» **ACTIVITY**
Each of the entries should be retyped precisely as it appears.

┏━━

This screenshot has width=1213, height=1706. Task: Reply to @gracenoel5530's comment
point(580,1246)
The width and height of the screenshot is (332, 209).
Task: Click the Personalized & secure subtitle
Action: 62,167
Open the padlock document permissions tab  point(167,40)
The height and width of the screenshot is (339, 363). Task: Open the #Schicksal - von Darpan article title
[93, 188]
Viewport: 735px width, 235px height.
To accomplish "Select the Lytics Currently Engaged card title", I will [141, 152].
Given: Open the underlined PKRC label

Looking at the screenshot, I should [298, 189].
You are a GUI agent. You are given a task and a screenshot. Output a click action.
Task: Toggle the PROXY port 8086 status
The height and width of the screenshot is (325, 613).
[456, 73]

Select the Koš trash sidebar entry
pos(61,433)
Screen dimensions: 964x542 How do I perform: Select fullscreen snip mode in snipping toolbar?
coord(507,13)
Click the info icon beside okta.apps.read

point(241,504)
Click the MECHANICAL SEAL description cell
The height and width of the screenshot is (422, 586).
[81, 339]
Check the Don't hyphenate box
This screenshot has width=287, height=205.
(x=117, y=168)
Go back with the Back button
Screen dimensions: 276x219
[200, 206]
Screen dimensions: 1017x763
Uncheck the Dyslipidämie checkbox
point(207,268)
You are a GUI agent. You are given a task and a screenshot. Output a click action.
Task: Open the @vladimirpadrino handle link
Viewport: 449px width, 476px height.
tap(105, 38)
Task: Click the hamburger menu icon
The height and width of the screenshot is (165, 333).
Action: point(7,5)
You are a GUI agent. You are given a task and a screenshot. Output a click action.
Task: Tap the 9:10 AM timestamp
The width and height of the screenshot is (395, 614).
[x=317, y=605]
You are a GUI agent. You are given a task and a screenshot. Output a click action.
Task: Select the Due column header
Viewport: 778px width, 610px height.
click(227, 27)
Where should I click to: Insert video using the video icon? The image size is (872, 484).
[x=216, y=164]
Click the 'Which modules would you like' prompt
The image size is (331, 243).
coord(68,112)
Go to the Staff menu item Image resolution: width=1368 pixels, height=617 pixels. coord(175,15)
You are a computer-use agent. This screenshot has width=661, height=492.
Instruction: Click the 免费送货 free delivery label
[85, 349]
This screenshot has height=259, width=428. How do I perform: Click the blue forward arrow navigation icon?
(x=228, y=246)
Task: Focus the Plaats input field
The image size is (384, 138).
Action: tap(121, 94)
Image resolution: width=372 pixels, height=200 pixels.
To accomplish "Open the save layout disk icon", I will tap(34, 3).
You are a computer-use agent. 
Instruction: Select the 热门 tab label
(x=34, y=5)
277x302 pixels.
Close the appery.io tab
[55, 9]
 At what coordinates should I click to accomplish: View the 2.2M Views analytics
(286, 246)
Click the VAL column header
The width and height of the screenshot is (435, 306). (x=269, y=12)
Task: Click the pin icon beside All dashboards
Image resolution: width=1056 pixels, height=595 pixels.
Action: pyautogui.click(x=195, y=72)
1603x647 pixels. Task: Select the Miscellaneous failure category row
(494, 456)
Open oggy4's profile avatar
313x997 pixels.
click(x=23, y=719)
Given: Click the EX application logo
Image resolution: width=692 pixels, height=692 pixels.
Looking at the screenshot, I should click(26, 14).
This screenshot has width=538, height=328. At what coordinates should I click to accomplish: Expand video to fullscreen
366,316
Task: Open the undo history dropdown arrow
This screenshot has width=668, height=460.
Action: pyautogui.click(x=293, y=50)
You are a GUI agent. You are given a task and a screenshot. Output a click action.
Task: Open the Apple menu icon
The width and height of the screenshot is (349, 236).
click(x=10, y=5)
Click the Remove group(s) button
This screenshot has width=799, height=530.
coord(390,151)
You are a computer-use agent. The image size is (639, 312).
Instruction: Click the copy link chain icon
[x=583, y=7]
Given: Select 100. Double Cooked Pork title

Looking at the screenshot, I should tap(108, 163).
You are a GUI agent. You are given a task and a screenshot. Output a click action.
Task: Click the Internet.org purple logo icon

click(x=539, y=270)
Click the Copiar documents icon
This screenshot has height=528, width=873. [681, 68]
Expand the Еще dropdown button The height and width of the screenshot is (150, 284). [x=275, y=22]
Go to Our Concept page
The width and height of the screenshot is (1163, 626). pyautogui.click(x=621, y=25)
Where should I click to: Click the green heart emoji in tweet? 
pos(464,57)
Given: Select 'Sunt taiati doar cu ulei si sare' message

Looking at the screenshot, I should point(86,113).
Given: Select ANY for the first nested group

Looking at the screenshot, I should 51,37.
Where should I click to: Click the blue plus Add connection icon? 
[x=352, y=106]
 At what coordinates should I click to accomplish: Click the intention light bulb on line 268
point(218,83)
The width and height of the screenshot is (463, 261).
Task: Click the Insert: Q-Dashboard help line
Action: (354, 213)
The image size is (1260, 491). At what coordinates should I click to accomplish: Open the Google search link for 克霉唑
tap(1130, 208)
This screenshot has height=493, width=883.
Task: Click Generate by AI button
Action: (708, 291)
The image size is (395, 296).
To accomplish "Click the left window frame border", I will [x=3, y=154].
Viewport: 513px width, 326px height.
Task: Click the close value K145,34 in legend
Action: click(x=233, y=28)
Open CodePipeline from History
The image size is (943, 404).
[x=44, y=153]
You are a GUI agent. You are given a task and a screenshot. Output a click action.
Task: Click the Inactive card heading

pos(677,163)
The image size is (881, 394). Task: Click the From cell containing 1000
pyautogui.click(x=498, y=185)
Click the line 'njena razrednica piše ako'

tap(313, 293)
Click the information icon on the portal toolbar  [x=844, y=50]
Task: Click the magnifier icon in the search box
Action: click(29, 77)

┗━━

» **RESULT FOR THIS EXERCISE**
This screenshot has width=1213, height=1706. Task: Reply to @gracenoel5530's comment
point(580,1246)
The width and height of the screenshot is (332, 209).
Task: Click the Personalized & secure subtitle
Action: 62,167
Open the padlock document permissions tab  point(167,40)
The height and width of the screenshot is (339, 363). Task: Open the #Schicksal - von Darpan article title
[93, 188]
Viewport: 735px width, 235px height.
To accomplish "Select the Lytics Currently Engaged card title", I will [141, 152].
Given: Open the underlined PKRC label

Looking at the screenshot, I should [298, 189].
You are a GUI agent. You are given a task and a screenshot. Output a click action.
Task: Toggle the PROXY port 8086 status
The height and width of the screenshot is (325, 613).
[456, 73]

Select the Koš trash sidebar entry
pos(61,433)
Screen dimensions: 964x542 How do I perform: Select fullscreen snip mode in snipping toolbar?
coord(507,13)
Click the info icon beside okta.apps.read

point(241,504)
Click the MECHANICAL SEAL description cell
The height and width of the screenshot is (422, 586).
[81, 339]
Check the Don't hyphenate box
This screenshot has width=287, height=205.
(x=117, y=168)
Go back with the Back button
Screen dimensions: 276x219
[200, 206]
Screen dimensions: 1017x763
Uncheck the Dyslipidämie checkbox
point(207,268)
You are a GUI agent. You are given a task and a screenshot. Output a click action.
Task: Open the @vladimirpadrino handle link
Viewport: 449px width, 476px height.
tap(105, 38)
Task: Click the hamburger menu icon
The height and width of the screenshot is (165, 333).
Action: point(7,5)
You are a GUI agent. You are given a task and a screenshot. Output a click action.
Task: Tap the 9:10 AM timestamp
The width and height of the screenshot is (395, 614).
[x=317, y=605]
You are a GUI agent. You are given a task and a screenshot. Output a click action.
Task: Select the Due column header
Viewport: 778px width, 610px height.
click(227, 27)
Where should I click to: Insert video using the video icon? The image size is (872, 484).
[x=216, y=164]
Click the 'Which modules would you like' prompt
The image size is (331, 243).
coord(68,112)
Go to the Staff menu item Image resolution: width=1368 pixels, height=617 pixels. coord(175,15)
You are a computer-use agent. This screenshot has width=661, height=492.
Instruction: Click the 免费送货 free delivery label
[85, 349]
This screenshot has height=259, width=428. How do I perform: Click the blue forward arrow navigation icon?
(x=228, y=246)
Task: Focus the Plaats input field
The image size is (384, 138).
Action: tap(121, 94)
Image resolution: width=372 pixels, height=200 pixels.
To accomplish "Open the save layout disk icon", I will tap(34, 3).
You are a computer-use agent. 
Instruction: Select the 热门 tab label
(x=34, y=5)
277x302 pixels.
Close the appery.io tab
[55, 9]
 At what coordinates should I click to accomplish: View the 2.2M Views analytics
(286, 246)
Click the VAL column header
The width and height of the screenshot is (435, 306). (x=269, y=12)
Task: Click the pin icon beside All dashboards
Image resolution: width=1056 pixels, height=595 pixels.
Action: pyautogui.click(x=195, y=72)
1603x647 pixels. Task: Select the Miscellaneous failure category row
(494, 456)
Open oggy4's profile avatar
313x997 pixels.
click(x=23, y=719)
Given: Click the EX application logo
Image resolution: width=692 pixels, height=692 pixels.
Looking at the screenshot, I should click(26, 14).
This screenshot has width=538, height=328. At what coordinates should I click to accomplish: Expand video to fullscreen
366,316
Task: Open the undo history dropdown arrow
This screenshot has width=668, height=460.
Action: pyautogui.click(x=293, y=50)
You are a GUI agent. You are given a task and a screenshot. Output a click action.
Task: Open the Apple menu icon
The width and height of the screenshot is (349, 236).
click(x=10, y=5)
Click the Remove group(s) button
This screenshot has width=799, height=530.
coord(390,151)
You are a computer-use agent. The image size is (639, 312).
Instruction: Click the copy link chain icon
[x=583, y=7]
Given: Select 100. Double Cooked Pork title

Looking at the screenshot, I should tap(108, 163).
You are a GUI agent. You are given a task and a screenshot. Output a click action.
Task: Click the Internet.org purple logo icon

click(x=539, y=270)
Click the Copiar documents icon
This screenshot has height=528, width=873. [681, 68]
Expand the Еще dropdown button The height and width of the screenshot is (150, 284). [x=275, y=22]
Go to Our Concept page
The width and height of the screenshot is (1163, 626). pyautogui.click(x=621, y=25)
Where should I click to: Click the green heart emoji in tweet? 
pos(464,57)
Given: Select 'Sunt taiati doar cu ulei si sare' message

Looking at the screenshot, I should point(86,113).
Given: Select ANY for the first nested group

Looking at the screenshot, I should 51,37.
Where should I click to: Click the blue plus Add connection icon? 
[x=352, y=106]
 At what coordinates should I click to accomplish: Click the intention light bulb on line 268
point(218,83)
The width and height of the screenshot is (463, 261).
Task: Click the Insert: Q-Dashboard help line
Action: (354, 213)
The image size is (1260, 491). At what coordinates should I click to accomplish: Open the Google search link for 克霉唑
tap(1130, 208)
This screenshot has height=493, width=883.
Task: Click Generate by AI button
Action: (708, 291)
The image size is (395, 296).
To accomplish "Click the left window frame border", I will [x=3, y=154].
Viewport: 513px width, 326px height.
Task: Click the close value K145,34 in legend
Action: click(x=233, y=28)
Open CodePipeline from History
The image size is (943, 404).
[x=44, y=153]
You are a GUI agent. You are given a task and a screenshot. Output a click action.
Task: Click the Inactive card heading

pos(677,163)
The image size is (881, 394). Task: Click the From cell containing 1000
pyautogui.click(x=498, y=185)
Click the line 'njena razrednica piše ako'

tap(313, 293)
Click the information icon on the portal toolbar  [x=844, y=50]
Task: Click the magnifier icon in the search box
Action: click(29, 77)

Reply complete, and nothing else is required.